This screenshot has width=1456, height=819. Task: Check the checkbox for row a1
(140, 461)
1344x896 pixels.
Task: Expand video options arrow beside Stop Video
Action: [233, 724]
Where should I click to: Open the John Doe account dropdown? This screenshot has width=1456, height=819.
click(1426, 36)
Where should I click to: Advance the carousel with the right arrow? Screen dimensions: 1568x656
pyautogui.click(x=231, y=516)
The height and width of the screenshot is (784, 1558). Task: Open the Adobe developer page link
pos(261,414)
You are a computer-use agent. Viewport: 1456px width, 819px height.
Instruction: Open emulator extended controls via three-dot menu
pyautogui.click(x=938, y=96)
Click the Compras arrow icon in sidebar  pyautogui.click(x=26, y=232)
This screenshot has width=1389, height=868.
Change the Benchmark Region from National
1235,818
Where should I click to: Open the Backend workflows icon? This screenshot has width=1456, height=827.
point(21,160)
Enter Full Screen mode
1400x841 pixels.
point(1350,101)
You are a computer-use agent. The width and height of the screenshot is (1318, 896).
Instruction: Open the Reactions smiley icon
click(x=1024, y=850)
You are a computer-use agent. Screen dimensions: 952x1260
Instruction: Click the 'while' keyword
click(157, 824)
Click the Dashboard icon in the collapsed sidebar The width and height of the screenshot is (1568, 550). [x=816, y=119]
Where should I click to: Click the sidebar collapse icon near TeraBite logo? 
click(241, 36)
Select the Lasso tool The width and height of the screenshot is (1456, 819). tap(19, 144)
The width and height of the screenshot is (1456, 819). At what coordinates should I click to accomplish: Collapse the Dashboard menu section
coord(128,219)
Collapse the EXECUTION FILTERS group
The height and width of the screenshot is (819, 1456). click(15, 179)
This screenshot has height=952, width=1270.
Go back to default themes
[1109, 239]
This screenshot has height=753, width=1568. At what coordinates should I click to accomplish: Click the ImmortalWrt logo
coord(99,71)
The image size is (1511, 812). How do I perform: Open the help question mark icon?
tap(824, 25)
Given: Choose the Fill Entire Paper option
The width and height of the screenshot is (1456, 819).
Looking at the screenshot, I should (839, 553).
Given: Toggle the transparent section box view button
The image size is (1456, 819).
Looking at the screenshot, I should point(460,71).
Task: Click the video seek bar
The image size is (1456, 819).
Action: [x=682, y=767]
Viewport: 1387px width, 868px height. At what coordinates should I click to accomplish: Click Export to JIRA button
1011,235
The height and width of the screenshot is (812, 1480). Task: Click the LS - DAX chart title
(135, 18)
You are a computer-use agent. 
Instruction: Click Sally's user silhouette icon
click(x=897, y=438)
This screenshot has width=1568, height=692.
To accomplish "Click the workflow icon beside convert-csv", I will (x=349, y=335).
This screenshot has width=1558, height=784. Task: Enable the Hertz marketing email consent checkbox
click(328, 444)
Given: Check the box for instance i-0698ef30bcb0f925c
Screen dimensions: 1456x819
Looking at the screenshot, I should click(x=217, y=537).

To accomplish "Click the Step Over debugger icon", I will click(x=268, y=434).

◆ ◆ ◆

» EXERCISE DIRECTIONS
Having read the entries, repeat them all exactly.

» SOLUTION FOR THIS EXERCISE
This screenshot has width=1456, height=819. Task: Check the checkbox for row a1
(140, 461)
1344x896 pixels.
Task: Expand video options arrow beside Stop Video
Action: [233, 724]
Where should I click to: Open the John Doe account dropdown? This screenshot has width=1456, height=819.
click(1426, 36)
Where should I click to: Advance the carousel with the right arrow? Screen dimensions: 1568x656
pyautogui.click(x=231, y=516)
The height and width of the screenshot is (784, 1558). Task: Open the Adobe developer page link
pos(261,414)
You are a computer-use agent. Viewport: 1456px width, 819px height.
Instruction: Open emulator extended controls via three-dot menu
pyautogui.click(x=938, y=96)
Click the Compras arrow icon in sidebar  pyautogui.click(x=26, y=232)
This screenshot has width=1389, height=868.
Change the Benchmark Region from National
1235,818
Where should I click to: Open the Backend workflows icon? This screenshot has width=1456, height=827.
point(21,160)
Enter Full Screen mode
1400x841 pixels.
point(1350,101)
You are a computer-use agent. The width and height of the screenshot is (1318, 896).
Instruction: Open the Reactions smiley icon
click(x=1024, y=850)
You are a computer-use agent. Screen dimensions: 952x1260
Instruction: Click the 'while' keyword
click(157, 824)
Click the Dashboard icon in the collapsed sidebar The width and height of the screenshot is (1568, 550). [x=816, y=119]
Where should I click to: Click the sidebar collapse icon near TeraBite logo? 
click(241, 36)
Select the Lasso tool The width and height of the screenshot is (1456, 819). tap(19, 144)
The width and height of the screenshot is (1456, 819). At what coordinates should I click to accomplish: Collapse the Dashboard menu section
coord(128,219)
Collapse the EXECUTION FILTERS group
The height and width of the screenshot is (819, 1456). click(15, 179)
This screenshot has height=952, width=1270.
Go back to default themes
[1109, 239]
This screenshot has height=753, width=1568. At what coordinates should I click to accomplish: Click the ImmortalWrt logo
coord(99,71)
The image size is (1511, 812). How do I perform: Open the help question mark icon?
tap(824, 25)
Given: Choose the Fill Entire Paper option
The width and height of the screenshot is (1456, 819).
Looking at the screenshot, I should (839, 553).
Given: Toggle the transparent section box view button
The image size is (1456, 819).
Looking at the screenshot, I should point(460,71).
Task: Click the video seek bar
The image size is (1456, 819).
Action: [x=682, y=767]
Viewport: 1387px width, 868px height. At what coordinates should I click to accomplish: Click Export to JIRA button
1011,235
The height and width of the screenshot is (812, 1480). Task: Click the LS - DAX chart title
(135, 18)
You are a computer-use agent. 
Instruction: Click Sally's user silhouette icon
click(x=897, y=438)
This screenshot has width=1568, height=692.
To accomplish "Click the workflow icon beside convert-csv", I will (x=349, y=335).
This screenshot has width=1558, height=784. Task: Enable the Hertz marketing email consent checkbox
click(328, 444)
Given: Check the box for instance i-0698ef30bcb0f925c
Screen dimensions: 1456x819
Looking at the screenshot, I should click(x=217, y=537).

To accomplish "Click the Step Over debugger icon", I will click(x=268, y=434).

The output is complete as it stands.